Nissim Attiyeh was a member of the Arab Section, a small group of Arabic-speaking spies sent to gather intelligence in Israel’s early years. He died on a mission among the Arabs of Jaffa. A special unit in the Israeli army is tasked with finding and bringing back home the bodies of fallen men like Attiyeh. Matti Friedman, author of Spies of No Country,  reports for the Globe and Mail (With thanks: Simone):

Nissim Attiyeh: body never found

Two days before Attiyeh set out on his last mission, two of his comrades from the Arab Section were caught in the Arab city of Jaffa. Both were young Jews recently arrived from Iraq. They claimed to be Arab workers, but their cover stories were blown by perceptive members of the local Arab militia. The militiamen interrogated the suspicious pair, took them to some dunes outside town and shot them both, burying them in an unmarked grave.

 The trigger for Attiyeh’s dispatch two days later appears to have been an attack by Arab fighters on a Jewish convoy. He was supposed to pick out a route for a retaliatory raid and report back the same evening. But, like his two unlucky comrades in Jaffa, Attiyeh caught someone’s eye. His cover must have slipped. He’s assumed to have been executed in one of the nearby orchards, but no one knows for sure; he just disappeared.

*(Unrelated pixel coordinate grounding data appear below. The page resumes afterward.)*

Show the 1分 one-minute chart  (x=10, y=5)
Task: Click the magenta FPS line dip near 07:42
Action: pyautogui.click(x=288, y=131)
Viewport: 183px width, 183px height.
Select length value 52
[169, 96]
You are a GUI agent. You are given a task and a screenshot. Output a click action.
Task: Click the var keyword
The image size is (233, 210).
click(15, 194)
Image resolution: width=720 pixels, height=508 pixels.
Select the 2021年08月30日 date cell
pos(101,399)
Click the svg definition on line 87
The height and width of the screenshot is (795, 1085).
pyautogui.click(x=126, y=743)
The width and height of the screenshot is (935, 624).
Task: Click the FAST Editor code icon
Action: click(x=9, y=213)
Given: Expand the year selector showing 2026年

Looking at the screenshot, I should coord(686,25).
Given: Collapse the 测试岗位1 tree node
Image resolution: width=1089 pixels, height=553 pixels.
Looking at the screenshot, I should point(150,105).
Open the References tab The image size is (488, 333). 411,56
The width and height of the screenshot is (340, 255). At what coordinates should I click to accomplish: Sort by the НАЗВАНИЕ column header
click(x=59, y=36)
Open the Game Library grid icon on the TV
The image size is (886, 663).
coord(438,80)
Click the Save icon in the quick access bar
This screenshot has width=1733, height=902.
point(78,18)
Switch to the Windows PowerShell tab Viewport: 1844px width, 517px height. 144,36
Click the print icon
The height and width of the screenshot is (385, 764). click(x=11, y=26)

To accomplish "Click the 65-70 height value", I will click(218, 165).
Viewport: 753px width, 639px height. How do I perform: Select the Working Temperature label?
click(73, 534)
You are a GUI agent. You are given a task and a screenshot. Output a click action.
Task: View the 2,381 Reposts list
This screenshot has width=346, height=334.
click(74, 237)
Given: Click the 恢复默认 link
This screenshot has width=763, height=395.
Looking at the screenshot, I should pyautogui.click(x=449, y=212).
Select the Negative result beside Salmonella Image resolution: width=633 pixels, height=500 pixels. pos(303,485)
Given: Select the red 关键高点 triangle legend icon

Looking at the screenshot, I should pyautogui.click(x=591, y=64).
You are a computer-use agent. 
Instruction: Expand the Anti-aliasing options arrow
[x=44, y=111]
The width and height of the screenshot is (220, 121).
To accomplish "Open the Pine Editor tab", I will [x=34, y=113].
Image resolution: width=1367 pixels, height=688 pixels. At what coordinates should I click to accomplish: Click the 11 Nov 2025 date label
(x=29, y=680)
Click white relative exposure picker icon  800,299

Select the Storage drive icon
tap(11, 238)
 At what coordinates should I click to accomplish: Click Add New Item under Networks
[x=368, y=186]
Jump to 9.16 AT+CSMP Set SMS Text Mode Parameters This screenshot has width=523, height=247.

Nissim Attiyeh, and the two spies killed in Jaffa the same week in December, 1947, were the first fatalities of Israeli intelligence.

 In the offices of the missing-soldier unit, known by the Hebrew acronym EITAN, there are 95 files still open from the 1948 war. A team of about 50 active researchers is tasked with closing them – a hybrid outfit of detective-historians, not regular soldiers but rather reservists called up for a few weeks a year. In their real lives, some of the researchers are academic historians. Others are policemen, or computer programmers.

The necessary personality type ranges from patient to pedantic. They might spend years on one case. The rule is that they can never give up.

The unit’s commander, Lieutenant-Colonel Nir Israeli, told me that part of his job is keeping an open mind. He’s regularly contacted by civilians with a lead or just a hunch about where a body might be found. He gets quite a few calls from psychics. “I don’t turn anyone away,” he said.

Why persist, even long after the close relatives of the missing have died, and long after it would no longer seem to matter?

In the Jewish tradition, families must have a grave where they can mourn, he explained. And they need closure. “This is a commitment we make to our soldiers – we sent this person, and we have to bring them home,” Lt.-Col. Israeli said.